Devemos resistir à fantasia conservadora baseada na falsa suposição de que as identidades humanas são meramente escolhidas, tornando-nos todos livres para ser o que escolhemos ser. Nunca percamos de vista o fato de que existem 8 bilhões de pessoas neste planeta. Nossas identidades individuais são múltiplas e não necessariamente se encaixam no conjunto particular de bases rígidas artificialmente estabelecidas por alguns.
Na realidade, as identidades só funcionam porque, uma vez aderidas a nós, falam a cada um de nós com uma voz interior. Acima de tudo, as identidades tendem a estar associadas a nós porque os outros, imaginando que sabem quem somos, nos chamam e pré-julgam todos e cada um de nós.
O direito à igualdade e a proibição da discriminação foram consagrados pela Declaração Universal de 1948 e pelos Pactos Internacionais sobre Direitos Civis e Políticos e sobre Direitos Econômicos, Sociais e Culturais. O Comitê de Direitos Humanos da ONU já deixou claro que o princípio da não discriminação é condição e pré-requisito para o pleno exercício dos direitos humanos.
O maior desafio é expandir, otimizar e densificar a força catalisadora da jurisprudência protetora global e regional. O ponto de partida é a convergência —endossada por Comitês da ONU e Tribunais Regionais de Direitos Humanos — de que a igualdade e a proibição da discriminação constituem cláusula passível de inclusão do critério de orientação sexual. Consequentemente, a orientação sexual não pode justificar a restrição, limitação e redução dos direitos humanos.
Em junho de 2013, os Estados membros da OEA adotaram a Convenção Interamericana contra Todas as Formas de Discriminação e Intolerância, o primeiro documento internacional juridicamente vinculativo a condenar expressamente a discriminação com base na orientação sexual, identidade e expressão de gênero.
Fui o diplomata responsável pela elaboração da primeira minuta desta Convenção, como primeiro Presidente do Grupo de Trabalho responsável pela negociação do tratado. Estou tão orgulhoso disso. O tratado está em vigor internacional desde 20 de fevereiro de 2020, graças à ratificação do Uruguai e do México. O Brasil o assinou em 2013, mas ainda não o ratificou.

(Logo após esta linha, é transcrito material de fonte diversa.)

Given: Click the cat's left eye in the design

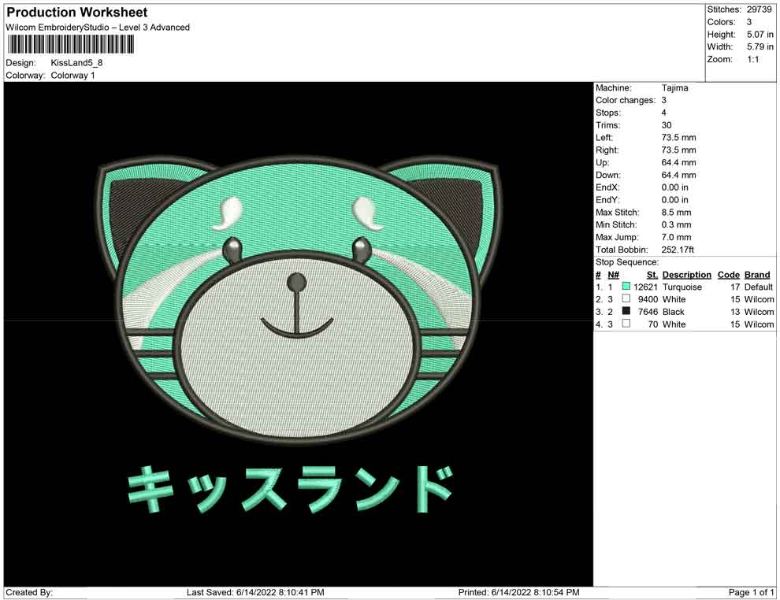Looking at the screenshot, I should click(232, 250).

No ano passado, o Conselho de Direitos Humanos das Nações Unidas adotou uma resolução para renovar o mandato do Especialista Independente em proteção contra violência e discriminação com base na orientação sexual e identidade de gênero por mais três anos. Criado em 2016, o Independent Expert foi apoiado por um grupo central de sete países latino-americanos – Brasil, Argentina, Chile, Colômbia, Costa Rica, México e Uruguai – e foi co-patrocinado por 60 países de todas as regiões.
Senhor Presidente,
Senhoras e senhores,
Ao tomar a palavra como Embaixador do Brasil, não posso deixar de utilizar minhas circunstâncias e afinidades eletivas que me vinculam à defesa dos direitos humanos e ao combate a toda forma de discriminação. Eu encontro inspiração na vida corajosa de muitos brasileiros, irmãs e irmãos da comunidade LGBTQIA+ em qualquer lugar, inclusive dentro do sistema da ONU, que passaram por muitos desafios sem serem ouvidos ou notados.
Quero parafrasear o Ministro dos Direitos Humanos do Brasil, Silvio Almeida, e afirmar alto e bom som que suas vidas importam para o governo e para o povo brasileiro. As pessoas cujos sofrimentos e ações imerecidas geraram crises e precipitaram mudanças merecem crédito porque, no final, vocês estão lutando pelo direito de todos serem respeitados como expressão da riqueza da diversidade humana.
Se você me perguntar se estou otimista com os resultados de um evento como o que estamos participando hoje, eu diria que estou esperançoso. Certa vez, Cornel West traçou uma nítida distinção entre otimismo e esperança. “O otimismo para mim nunca foi uma opção. Porque há muito sofrimento no mundo… mas a esperança é outra coisa, porque a esperança é prospectiva. É participativa. Esperançar é tanto um verbo quanto uma virtude. A esperança é tanto uma consequência de sua ação quanto uma fonte de sua ação.
Sou grato a S. E. a Sra. Zainab Bangura, Diretora Geral da UNON, por criar a oportunidade para nos unirmos sob a expectativa legítima de que, coletivamente, construiremos uma rota de fuga do labirinto de escuridão visto em tantos lugares.
Martin Luther King Jr. usou muitas vezes uma metáfora que sempre achei inspiradora: “cortar da montanha do desespero uma pedra de esperança”. Para ele, a única forma de vencer nessa empreitada era por meio do amor – sabendo, o que não é o mesmo que entender, que tudo o que acontece com qualquer um também acontece conosco. É precisamente por isso que estamos aqui hoje.”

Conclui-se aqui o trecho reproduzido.